Mr. Hitselberger promised he had only taken the documents to read alone in his private residence, but a subsequent FBI investigation revealed that the documents were placed in an area of his private collection at the Hoover Institution that was available to the public. The James F. Hitselberger collection only includes, according to the Institution’s website, “broadsides, flyers, leaflets, serial issues, and sound recordings” relating to the political conditions surrounding the ousting of the Iranian shah in the late 1970s and the “post-2003 insurgency and American military occupation in Iraq”, but the classified documents were entitled “Bahrain Situation Update”. When the Review contacted the Hoover Institution for comment, they issued the following statement: “We have cooperated with the FBI in the matter of the Hitselberger papers. The papers are available to the public in the Hoover Institution Archives reading room, from 8:15 to 4:45, Monday through Friday. In light of the forthcoming court case, we have no further comment.” Upon follow up, it was clarified that the papers in question are not available anymore to the public, but the remainder of the collection is still open.
The forthcoming court case, which was referenced in the Institution’s statement, is generating some controversy for the Obama administration. A memorandum published in 2008 on the Obama-Biden transition project website promised the new administration would “strengthen whistleblower laws to protect federal workers who expose waste, fraud, and abuse of authority” because “such acts of courage and patriotism, which can sometimes save lives and often save taxpayer dollars, should be encouraged rather than stifled.” Despite those claims, the Obama administration has now charged seven people under the Espionage Act, more than the combined total of all the previous administrations since the law’s inception.
The sheer number of cases of espionage is not the only controversy, however. The President’s team is also drawing fire regarding the motivations for those prosecutions. Because the Espionage Act does not explicitly protect government secrets, pundits and journalists have criticized prosecutions of individuals who have not demonstrated any intention to use unauthorized information to harm national security. U.S. magistrate charged Mr. Hitselberger under the Espionage Act for possession of classified information that foreign entities could use to hurt the United States, despite admitting he did not “disseminate the information to a ‘foreign power.’” She also ordered him held without bond after he pleaded not guilty on October 26 because, in her words, he had a demonstrated ability to live in foreign places on modest means, putting him at risk for fleeing the country.
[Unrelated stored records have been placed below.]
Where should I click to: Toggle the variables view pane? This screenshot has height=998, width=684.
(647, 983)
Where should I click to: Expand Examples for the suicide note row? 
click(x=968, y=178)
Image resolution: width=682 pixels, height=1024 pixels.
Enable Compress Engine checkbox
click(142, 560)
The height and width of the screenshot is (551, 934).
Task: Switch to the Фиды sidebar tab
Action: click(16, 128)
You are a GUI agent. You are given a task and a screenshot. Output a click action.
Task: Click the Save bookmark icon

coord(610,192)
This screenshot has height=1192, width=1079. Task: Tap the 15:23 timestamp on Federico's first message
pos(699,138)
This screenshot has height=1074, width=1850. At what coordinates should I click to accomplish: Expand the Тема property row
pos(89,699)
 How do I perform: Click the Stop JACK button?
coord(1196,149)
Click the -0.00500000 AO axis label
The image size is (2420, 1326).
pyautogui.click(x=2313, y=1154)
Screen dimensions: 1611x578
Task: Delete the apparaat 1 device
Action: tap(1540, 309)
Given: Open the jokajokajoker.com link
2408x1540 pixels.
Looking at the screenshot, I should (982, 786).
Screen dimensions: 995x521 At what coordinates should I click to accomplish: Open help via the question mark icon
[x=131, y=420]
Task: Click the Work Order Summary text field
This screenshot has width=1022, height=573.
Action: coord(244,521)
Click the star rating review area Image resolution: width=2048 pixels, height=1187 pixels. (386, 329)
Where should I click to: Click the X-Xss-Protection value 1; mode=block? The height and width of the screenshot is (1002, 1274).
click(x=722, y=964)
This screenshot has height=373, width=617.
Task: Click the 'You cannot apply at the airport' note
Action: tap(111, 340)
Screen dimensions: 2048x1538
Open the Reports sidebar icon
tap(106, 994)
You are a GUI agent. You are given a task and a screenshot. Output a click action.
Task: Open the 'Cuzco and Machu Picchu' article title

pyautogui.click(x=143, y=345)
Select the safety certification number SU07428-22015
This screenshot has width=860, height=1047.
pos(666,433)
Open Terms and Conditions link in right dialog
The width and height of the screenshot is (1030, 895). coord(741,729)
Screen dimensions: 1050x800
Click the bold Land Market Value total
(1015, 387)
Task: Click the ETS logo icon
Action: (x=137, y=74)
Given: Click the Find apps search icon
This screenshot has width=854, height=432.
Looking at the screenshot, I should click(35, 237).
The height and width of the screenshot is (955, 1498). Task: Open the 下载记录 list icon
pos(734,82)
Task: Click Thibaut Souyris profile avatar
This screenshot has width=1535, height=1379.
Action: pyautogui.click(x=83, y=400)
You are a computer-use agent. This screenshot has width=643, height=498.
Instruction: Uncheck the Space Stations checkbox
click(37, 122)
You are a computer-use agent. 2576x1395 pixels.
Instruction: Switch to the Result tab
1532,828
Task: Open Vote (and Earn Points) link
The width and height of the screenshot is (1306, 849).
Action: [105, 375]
In a New York Times article in February 2012, David Carr accused the Obama administration’s prosecution of individuals under the Espionage Act of seeming “to have everything to do with administrative secrecy and very little to do with national security.” In light of Mr. Hitselberger’s charges, those sentiments are being echoed once again in different parts of the media. The enforcement of the 1917 law, which was notably written during an era in which espionage was far less technologically advanced than it is now, seems to be creating renewed discussion over the age-old tension between national security and government transparency.